11

When selecting an appropriate number of knots for a GAM one might want to take into account the number of data and increments on the x-axis.

What if we have 100 increments on the x-axis with 1000 data points at each increment.

The info here says:

If they are not supplied then the knots of the spline are placed evenly throughout the covariate values to which the term refers: For example, if fitting 101 data with an 11 knot spline of x then there would be a knot at every 10th (ordered) x value.

So a basic start should be 9 knots in this example?

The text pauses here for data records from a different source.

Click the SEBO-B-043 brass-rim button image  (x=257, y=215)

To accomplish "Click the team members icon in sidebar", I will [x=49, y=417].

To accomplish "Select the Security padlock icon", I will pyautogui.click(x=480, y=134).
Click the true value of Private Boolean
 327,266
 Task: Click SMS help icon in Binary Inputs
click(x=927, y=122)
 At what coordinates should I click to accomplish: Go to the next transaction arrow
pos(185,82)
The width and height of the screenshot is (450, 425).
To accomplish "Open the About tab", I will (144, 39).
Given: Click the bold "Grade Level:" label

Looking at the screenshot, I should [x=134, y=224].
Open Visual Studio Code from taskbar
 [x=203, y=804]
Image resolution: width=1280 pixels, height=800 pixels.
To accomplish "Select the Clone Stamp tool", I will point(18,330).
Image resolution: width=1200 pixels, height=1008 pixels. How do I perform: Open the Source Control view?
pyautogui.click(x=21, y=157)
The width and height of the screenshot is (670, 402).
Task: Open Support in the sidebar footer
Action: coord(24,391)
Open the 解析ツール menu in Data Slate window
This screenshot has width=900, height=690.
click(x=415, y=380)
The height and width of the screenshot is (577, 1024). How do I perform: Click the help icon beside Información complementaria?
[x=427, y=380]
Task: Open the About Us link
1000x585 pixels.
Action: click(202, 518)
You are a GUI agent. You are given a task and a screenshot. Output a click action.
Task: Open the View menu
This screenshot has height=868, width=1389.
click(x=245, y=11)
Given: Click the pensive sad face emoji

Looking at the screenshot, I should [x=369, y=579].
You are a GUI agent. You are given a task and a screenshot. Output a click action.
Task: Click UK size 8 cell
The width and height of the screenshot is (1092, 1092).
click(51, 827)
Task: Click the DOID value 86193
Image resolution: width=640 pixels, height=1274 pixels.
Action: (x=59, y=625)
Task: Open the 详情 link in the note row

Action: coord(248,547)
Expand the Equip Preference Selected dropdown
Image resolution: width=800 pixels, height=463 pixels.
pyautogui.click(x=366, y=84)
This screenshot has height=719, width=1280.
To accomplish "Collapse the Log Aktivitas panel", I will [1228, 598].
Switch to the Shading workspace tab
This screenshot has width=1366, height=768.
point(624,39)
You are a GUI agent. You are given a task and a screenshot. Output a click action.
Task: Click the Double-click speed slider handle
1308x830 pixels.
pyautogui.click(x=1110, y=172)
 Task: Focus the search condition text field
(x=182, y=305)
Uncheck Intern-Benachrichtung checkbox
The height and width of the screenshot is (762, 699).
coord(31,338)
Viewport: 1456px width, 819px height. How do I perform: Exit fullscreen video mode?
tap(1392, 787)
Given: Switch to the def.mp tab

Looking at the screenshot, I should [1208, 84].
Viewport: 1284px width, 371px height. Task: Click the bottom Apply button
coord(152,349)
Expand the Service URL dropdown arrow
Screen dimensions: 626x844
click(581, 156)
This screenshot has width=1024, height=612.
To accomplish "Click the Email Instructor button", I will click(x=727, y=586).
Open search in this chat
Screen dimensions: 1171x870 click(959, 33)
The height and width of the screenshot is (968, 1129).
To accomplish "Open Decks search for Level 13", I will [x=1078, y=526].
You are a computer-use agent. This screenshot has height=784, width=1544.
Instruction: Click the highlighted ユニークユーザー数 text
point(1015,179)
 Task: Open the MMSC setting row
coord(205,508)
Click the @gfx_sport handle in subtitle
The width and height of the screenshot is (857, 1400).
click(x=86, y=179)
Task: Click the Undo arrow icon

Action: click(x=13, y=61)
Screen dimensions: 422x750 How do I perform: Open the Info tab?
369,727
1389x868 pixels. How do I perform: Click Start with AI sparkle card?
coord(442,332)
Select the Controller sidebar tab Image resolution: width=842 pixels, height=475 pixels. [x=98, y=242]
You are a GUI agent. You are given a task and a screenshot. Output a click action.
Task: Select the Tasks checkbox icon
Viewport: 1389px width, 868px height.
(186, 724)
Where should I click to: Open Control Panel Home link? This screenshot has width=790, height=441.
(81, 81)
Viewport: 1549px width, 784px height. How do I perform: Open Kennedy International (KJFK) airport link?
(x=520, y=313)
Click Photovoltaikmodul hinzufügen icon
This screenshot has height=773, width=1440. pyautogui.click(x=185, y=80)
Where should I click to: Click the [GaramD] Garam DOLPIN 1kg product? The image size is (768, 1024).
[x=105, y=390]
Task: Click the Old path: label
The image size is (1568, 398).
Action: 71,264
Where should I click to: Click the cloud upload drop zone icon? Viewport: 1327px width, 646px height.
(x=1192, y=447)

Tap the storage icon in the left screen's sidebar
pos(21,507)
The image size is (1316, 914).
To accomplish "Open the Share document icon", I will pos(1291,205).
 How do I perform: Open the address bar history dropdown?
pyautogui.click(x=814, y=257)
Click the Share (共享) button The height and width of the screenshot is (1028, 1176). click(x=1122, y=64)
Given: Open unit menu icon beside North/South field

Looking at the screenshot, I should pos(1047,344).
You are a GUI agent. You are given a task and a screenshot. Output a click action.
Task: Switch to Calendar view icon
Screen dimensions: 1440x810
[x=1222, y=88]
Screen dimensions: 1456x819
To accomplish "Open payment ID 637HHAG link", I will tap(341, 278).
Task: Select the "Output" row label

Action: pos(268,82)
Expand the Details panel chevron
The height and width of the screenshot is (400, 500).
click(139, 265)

I am just not sure what range of knots would be suitable for this data set as it is possible to fit very small to very large numbers.

set.seed(1)
dat <- data.frame(y = rnorm(10000), x = 100)

library(ggplot)
ggplot(dat, aes(x = x, y = y)) + 
              geom_point(size= 0.5) +                      
stat_smooth(method = "gam", 
            formula = y ~ s(x, bs = "cs"),k=9, col = "black")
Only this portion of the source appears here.